Problem statement:
Change the stretch of the Linux command notes from "w : display" through "login info (/var/log/lastlog)." so that "show" stands in place of "display", and give that stretch again.

Passage:
#####
stat -f <path> : display information about a file system.
fsck (e2fsck) [dev] : check and repair a file system.

df -h : list free space (in each mounted file system).
du -hs <dir> : display the size of a directory.

sync : flush buffered info to disk.
echo 3 > /proc/sys/vm/drop_caches : free caches.

[ File Management ]

stat <file-name> : display information about a file.

dd if=<file> of=<file> bs=<block_size, bytes> count=<number of blocks : copy raw data
tar : backup / restore
od -t x1 -c <file-name> : dump file in hex format

[ init ]

/sbin/init : upstart process mngt daemon.
/etc/inittab : config file.
/etc/rc.d : service scripts for init.

chkconfig: list / set upstart services.

[ Log ]

/var/log : all the logs

/var/log/dmesg : messages from kernel ring buffer.
/var/log/messages* : logs by syslogd (rsyslogd)

/var/log/utmp, wtmp, btmp : logs for current login, all the login/logout, failed login.
/var/log/lastlog : each user’s last login info.
/var/log/secure* : logs by sshd.

dmesg : messages from kernel ring buffer.

w : display who is currently logged and what they are doing (/var/log/utmp).
last : display all the login/logout/boot logs (/var/log/wtmp,btmp).
lastlog : display each user’s last login info (/var/log/lastlog).

/sbin/rsyslogd, /sbin/syslogd : the proc in charge of logging.
/usr/bin/logger : program to write logs.

[ Crontab ]

/usr/bin/crond : crond service
/etc/cron* : crond related config files

crontab -l : list all the active crontab entries.
crontab -e : edit crontab entries.

[ Process Management ]

ps -elf[F] : list all processes with detailed info, (F: thread view).
/proc : system and process related information.

kill -9 <pid> : kill a process.

time -v <command> : run a program and summarize the system resource usage.
strace <command> / strace -p <pid> : log system calls made by a process.

lsof <filename> : list processes that open the file.
lsof +d/+D <dir> : list processes that open files in a dir.
lsof -p <pid> : list files opened by a process.
lsof -c <command> : list files opened by a process.

[ IPC ]

ipcs, ipcs -p : display info about active IPC objects (shared memory, semaphore, and message queue).
ipcrm : remove a System V IPC object (shared memory, semaphore, and message queue).

[ RPM & Yum ]

rpm -qa : list all the installed rpm packages.

rpm -qi <package-name> : display info about a installed rpm package.
rpm -ev <package_name> : to remove a package from the system.

rpm -qf <file-name> : to find the installed rpm package that include a file.

rpm -qpl <package-file> : list files included in a rpm package file.
rpm -ivh / Uvh <package-file> : install/upgrade a rpm package.
#####
Given entries:
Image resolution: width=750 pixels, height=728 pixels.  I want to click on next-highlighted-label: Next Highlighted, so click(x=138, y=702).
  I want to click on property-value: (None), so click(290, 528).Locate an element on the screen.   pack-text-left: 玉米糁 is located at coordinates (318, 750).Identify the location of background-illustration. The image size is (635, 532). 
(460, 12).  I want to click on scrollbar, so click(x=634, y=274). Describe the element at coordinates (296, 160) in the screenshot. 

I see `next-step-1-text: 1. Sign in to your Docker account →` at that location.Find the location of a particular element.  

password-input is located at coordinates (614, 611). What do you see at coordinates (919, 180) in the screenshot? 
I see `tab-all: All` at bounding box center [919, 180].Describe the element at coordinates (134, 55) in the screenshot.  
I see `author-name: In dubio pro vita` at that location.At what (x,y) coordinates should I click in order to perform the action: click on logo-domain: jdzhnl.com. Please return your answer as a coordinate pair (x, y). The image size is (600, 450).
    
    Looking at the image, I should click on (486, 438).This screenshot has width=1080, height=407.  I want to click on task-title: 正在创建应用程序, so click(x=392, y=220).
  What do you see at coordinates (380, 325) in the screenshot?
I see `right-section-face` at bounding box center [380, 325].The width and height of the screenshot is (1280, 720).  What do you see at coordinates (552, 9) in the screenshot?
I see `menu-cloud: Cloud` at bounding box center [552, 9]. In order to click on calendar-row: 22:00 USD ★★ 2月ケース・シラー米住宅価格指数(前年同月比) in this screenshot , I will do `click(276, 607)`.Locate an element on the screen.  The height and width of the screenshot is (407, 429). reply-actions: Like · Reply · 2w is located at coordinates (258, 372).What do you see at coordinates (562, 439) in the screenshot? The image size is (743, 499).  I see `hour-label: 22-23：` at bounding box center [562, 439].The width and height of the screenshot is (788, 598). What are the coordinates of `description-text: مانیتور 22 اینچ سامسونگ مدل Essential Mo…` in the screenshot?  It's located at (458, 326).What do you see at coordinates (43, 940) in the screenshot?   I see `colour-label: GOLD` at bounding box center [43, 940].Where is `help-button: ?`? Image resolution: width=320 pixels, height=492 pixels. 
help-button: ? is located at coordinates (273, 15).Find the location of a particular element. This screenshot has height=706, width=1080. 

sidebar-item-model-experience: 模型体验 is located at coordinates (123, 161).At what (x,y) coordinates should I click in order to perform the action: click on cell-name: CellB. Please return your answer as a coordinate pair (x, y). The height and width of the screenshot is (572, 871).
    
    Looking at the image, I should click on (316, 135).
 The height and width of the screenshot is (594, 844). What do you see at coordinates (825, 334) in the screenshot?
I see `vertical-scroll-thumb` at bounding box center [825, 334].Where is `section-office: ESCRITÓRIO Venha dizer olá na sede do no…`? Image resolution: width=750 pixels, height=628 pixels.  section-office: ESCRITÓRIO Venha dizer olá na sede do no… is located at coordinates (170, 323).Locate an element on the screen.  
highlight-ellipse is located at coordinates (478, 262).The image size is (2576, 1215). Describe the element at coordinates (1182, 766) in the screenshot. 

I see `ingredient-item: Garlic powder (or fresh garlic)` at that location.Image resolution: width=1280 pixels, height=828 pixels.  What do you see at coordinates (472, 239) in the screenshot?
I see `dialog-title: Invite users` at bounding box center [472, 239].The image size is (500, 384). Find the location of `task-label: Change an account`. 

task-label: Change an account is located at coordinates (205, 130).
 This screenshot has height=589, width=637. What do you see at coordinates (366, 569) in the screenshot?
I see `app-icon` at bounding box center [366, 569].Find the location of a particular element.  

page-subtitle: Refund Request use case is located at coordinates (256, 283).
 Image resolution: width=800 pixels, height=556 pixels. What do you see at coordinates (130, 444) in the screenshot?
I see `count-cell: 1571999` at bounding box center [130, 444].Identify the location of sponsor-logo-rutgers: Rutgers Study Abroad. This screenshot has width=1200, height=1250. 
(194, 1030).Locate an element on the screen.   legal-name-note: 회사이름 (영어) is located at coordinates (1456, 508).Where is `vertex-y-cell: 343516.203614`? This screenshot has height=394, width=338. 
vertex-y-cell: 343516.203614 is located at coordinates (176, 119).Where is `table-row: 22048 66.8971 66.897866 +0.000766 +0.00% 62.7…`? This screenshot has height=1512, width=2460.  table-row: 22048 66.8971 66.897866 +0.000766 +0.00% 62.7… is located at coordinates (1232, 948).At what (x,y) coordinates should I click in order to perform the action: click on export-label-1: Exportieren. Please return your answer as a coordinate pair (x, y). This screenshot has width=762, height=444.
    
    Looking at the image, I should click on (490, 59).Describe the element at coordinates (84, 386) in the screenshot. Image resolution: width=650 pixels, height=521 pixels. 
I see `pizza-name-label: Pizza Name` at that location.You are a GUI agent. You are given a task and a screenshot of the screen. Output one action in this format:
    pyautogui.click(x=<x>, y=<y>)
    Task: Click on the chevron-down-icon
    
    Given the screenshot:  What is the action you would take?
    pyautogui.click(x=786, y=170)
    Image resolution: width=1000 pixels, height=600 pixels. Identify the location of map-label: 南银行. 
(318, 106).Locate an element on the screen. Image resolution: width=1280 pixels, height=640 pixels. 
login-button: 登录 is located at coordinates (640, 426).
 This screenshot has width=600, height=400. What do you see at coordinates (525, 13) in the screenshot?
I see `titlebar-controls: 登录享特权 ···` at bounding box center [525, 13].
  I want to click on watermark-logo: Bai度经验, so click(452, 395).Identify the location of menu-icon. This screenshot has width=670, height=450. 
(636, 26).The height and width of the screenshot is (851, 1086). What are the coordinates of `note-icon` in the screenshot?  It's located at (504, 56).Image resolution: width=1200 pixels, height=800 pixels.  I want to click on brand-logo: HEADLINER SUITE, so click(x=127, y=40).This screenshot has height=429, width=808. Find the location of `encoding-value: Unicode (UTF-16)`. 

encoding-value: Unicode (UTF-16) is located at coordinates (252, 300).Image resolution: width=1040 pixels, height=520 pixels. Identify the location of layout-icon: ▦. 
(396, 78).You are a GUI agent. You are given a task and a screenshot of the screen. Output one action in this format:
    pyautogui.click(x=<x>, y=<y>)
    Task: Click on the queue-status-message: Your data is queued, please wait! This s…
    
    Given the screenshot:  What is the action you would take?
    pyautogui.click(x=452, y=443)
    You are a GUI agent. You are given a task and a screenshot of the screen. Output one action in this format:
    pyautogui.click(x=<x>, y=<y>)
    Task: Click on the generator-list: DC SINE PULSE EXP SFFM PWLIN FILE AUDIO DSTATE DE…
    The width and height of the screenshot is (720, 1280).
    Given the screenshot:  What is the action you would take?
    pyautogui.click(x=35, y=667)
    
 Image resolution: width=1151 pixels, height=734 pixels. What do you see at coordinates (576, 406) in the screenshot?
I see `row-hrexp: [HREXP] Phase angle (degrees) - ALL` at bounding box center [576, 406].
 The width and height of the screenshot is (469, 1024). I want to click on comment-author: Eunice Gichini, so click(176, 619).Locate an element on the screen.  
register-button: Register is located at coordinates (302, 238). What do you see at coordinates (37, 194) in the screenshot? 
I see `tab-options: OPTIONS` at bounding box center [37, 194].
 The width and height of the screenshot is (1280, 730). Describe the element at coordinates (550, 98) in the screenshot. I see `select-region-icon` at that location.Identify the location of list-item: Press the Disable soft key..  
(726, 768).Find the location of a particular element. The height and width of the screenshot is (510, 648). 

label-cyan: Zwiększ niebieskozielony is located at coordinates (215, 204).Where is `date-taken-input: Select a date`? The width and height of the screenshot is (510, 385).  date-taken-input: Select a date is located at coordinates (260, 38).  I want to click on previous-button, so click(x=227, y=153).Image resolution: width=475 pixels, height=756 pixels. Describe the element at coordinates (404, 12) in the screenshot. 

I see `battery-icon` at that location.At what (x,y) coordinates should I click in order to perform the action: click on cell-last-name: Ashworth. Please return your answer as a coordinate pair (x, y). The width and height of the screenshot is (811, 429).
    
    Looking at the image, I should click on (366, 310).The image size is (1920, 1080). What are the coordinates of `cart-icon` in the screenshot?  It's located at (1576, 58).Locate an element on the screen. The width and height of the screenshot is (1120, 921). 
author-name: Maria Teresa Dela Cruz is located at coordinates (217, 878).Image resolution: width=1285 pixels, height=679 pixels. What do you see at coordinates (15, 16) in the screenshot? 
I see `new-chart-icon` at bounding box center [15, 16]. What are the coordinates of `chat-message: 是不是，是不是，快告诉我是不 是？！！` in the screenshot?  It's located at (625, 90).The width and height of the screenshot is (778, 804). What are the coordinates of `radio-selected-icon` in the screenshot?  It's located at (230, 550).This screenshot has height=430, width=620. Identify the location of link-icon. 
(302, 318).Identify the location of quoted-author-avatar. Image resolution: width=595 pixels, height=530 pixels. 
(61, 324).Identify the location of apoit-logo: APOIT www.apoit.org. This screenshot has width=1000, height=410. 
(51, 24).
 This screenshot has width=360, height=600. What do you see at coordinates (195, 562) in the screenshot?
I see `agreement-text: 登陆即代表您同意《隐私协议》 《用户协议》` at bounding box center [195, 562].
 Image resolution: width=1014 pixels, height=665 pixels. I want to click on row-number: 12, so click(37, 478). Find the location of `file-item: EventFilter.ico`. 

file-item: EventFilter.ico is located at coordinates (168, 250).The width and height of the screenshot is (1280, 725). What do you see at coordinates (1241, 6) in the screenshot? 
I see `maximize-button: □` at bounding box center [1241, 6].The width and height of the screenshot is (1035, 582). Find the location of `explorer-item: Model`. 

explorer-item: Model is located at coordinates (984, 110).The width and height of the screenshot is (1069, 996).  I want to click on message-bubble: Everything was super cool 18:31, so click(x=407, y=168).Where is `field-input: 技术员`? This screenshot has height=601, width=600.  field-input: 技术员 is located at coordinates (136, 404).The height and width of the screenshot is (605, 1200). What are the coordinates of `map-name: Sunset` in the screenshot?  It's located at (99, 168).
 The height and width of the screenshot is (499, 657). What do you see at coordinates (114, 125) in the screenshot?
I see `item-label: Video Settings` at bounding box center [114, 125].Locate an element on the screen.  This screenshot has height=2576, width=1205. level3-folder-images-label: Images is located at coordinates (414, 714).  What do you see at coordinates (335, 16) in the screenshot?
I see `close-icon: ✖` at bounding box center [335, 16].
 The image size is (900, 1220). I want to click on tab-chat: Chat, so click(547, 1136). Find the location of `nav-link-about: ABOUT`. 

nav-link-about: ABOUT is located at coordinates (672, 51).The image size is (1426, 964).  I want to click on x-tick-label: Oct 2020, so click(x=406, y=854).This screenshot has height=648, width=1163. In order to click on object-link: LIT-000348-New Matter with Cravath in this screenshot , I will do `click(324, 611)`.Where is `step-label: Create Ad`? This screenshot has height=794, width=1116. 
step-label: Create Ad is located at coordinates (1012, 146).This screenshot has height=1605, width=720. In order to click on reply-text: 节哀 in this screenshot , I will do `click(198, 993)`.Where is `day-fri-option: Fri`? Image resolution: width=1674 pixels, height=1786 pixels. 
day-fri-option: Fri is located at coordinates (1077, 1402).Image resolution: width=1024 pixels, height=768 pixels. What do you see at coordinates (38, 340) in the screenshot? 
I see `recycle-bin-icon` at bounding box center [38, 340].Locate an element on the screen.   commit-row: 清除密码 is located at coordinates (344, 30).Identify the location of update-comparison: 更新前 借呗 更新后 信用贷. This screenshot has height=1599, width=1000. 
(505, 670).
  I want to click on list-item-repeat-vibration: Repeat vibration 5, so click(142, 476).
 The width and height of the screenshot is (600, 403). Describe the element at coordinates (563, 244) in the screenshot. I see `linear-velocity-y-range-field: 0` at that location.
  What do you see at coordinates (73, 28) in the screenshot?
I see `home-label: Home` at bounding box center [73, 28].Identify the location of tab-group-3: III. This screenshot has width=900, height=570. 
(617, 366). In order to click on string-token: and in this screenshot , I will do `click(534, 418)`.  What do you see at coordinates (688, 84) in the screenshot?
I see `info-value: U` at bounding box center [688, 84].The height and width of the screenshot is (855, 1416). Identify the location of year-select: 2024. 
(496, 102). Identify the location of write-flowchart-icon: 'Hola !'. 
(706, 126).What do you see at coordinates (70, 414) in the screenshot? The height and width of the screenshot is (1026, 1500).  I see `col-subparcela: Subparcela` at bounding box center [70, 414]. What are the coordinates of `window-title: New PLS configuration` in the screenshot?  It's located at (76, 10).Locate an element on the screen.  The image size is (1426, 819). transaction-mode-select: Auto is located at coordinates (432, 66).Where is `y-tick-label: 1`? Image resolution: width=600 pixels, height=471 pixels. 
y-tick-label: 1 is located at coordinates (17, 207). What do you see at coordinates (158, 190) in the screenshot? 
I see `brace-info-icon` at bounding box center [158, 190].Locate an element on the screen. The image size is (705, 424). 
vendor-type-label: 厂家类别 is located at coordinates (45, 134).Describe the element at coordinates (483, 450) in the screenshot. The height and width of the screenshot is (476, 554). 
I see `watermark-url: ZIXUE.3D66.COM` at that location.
#####
Answer for the task:
w : show who is currently logged and what they are doing (/var/log/utmp).
last : show all the login/logout/boot logs (/var/log/wtmp,btmp).
lastlog : show each user’s last login info (/var/log/lastlog).